Eboo Patel wants to tell a better story about religion in America.
Patel, an American Muslim and founder and president of Interfaith America, a Chicago-based nonprofit that aims to promote cooperation across religious differences, served on President Barack Obama’s Advisory Council on Faith-Based Neighborhood Partnerships and has written five books, including his latest, “We Need to Build: Field Notes for Diverse Democracy.” I met Patel at an Interfaith America gathering last year and was struck by his buoyant enthusiasm for religious groups in America and his comfort with diversity and disagreement. I asked him to speak with me about religious identity, diversity and institutions in America….
Eboo Patel: It is considered sophisticated and educated to know only the bad stuff about religion. Of course, that’s ironic because to only know the bad stuff is to not actually be educated. So that is discouraging.

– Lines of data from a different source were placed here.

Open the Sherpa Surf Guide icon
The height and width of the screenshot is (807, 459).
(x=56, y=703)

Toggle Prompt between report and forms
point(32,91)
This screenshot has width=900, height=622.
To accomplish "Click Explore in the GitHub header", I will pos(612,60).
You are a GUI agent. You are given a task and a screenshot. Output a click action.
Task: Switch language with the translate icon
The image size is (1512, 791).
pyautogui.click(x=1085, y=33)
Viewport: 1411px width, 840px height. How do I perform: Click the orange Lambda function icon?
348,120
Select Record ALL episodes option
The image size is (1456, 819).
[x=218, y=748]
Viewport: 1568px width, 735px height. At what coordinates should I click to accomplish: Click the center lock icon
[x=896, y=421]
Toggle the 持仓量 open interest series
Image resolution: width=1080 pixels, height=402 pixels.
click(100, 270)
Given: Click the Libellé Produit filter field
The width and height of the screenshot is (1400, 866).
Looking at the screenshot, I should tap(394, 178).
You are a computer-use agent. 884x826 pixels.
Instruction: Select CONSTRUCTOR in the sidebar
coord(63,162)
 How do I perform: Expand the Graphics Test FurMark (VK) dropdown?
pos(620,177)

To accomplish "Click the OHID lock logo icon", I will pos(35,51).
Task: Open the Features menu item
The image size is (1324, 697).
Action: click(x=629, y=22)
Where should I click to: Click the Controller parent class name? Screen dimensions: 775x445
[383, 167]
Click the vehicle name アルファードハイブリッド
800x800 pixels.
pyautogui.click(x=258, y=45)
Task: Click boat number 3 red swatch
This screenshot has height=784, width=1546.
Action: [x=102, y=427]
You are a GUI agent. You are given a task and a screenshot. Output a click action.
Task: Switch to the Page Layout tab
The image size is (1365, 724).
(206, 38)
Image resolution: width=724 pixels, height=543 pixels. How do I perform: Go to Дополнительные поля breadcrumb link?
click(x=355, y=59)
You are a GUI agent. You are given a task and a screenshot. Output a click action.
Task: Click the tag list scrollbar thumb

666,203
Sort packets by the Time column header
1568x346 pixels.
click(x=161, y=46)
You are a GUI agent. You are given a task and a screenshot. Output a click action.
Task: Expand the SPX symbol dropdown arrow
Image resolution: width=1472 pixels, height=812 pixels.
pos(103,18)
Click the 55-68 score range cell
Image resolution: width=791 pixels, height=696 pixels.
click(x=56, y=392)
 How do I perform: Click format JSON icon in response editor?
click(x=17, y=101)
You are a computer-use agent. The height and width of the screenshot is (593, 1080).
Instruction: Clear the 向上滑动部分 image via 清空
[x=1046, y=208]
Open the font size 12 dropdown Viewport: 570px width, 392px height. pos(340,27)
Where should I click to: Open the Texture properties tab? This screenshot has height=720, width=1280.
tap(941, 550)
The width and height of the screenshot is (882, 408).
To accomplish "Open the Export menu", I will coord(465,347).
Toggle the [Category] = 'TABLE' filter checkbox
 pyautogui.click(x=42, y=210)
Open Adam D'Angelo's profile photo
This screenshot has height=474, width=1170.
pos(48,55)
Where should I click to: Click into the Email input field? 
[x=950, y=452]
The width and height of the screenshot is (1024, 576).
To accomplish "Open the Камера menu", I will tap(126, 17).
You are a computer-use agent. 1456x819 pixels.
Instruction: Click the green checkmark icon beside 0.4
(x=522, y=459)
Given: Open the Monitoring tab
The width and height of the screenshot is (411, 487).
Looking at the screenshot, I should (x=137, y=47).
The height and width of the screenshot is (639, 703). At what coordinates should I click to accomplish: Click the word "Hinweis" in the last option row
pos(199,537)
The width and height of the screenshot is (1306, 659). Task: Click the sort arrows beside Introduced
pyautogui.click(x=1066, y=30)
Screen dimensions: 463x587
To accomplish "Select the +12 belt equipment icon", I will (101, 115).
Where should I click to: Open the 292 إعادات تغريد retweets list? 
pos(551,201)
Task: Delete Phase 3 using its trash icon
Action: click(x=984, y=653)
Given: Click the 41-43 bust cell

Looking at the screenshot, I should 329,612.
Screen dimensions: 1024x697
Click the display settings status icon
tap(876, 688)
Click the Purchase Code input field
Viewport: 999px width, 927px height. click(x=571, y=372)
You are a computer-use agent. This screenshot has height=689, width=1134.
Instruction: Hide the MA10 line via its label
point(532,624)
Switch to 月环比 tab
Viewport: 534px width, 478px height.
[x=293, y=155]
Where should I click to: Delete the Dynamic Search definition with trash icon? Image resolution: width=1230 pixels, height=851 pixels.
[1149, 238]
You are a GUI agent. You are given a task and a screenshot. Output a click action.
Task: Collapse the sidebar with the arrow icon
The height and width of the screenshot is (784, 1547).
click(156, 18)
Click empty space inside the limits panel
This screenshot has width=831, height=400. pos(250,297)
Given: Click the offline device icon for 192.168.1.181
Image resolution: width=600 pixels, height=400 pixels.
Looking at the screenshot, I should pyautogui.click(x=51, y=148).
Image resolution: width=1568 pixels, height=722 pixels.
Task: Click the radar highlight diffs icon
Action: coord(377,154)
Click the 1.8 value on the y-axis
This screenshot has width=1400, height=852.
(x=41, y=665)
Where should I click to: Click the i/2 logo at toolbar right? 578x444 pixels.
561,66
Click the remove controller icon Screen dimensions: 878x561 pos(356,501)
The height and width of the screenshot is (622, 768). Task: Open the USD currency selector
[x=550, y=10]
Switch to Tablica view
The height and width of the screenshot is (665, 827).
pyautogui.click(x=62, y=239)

I’ll tell you what I find encouraging. Catholic sisters just keep on doing what Catholic sisters do, which is taking care of poor people. There are 10,000 migrants in Chicago that leadership recently welcomed into the city. But they had not adequately prepared for where those people would sleep. Well, guess who’s taking care of them? Largely, Catholic Charities and other faith-based organizations.
Our society relies on religious communities to take care of people, to do addiction counseling, to do job training, to do hunger and homelessness work, to do refugee resettlement. We just don’t often tell the story of them doing that work. And I think that that’s a big problem….
People from diverse religious backgrounds — who may disagree on some fundamental things about abortion or where to draw the line in Jerusalem or doctrinal matters like the nature of Jesus — who are working together on other fundamental things. That is the genius of American society. We call that civic cooperation. It takes place everywhere all the time….
Stephen Prothero wrote the book “Religious Literacy,” about the absence of religious literacy in American civic life. We know less about our country, less history, less about the world civilizations, less about our neighbors, if we don’t engage in positive, productive conversations about religion. Few people truly recognize the role that religious communities play in America’s civic infrastructure — hospitals, social service agencies, our colleges, our K-through-12 schools….
Our framework for healthy pluralism is: respect, relate, cooperate. Respect for people, for diverse identities, even if you disagree with them. Relate positively across communities. Cooperate on common projects that serve the common good. And the truth is, in America, we do this all the time. We do this in our refugee resettlement. We do this in disaster relief. We do this with social services. We do this in athletics. It is actually the central dynamic of our civic culture. But we do not talk about it as building pluralism.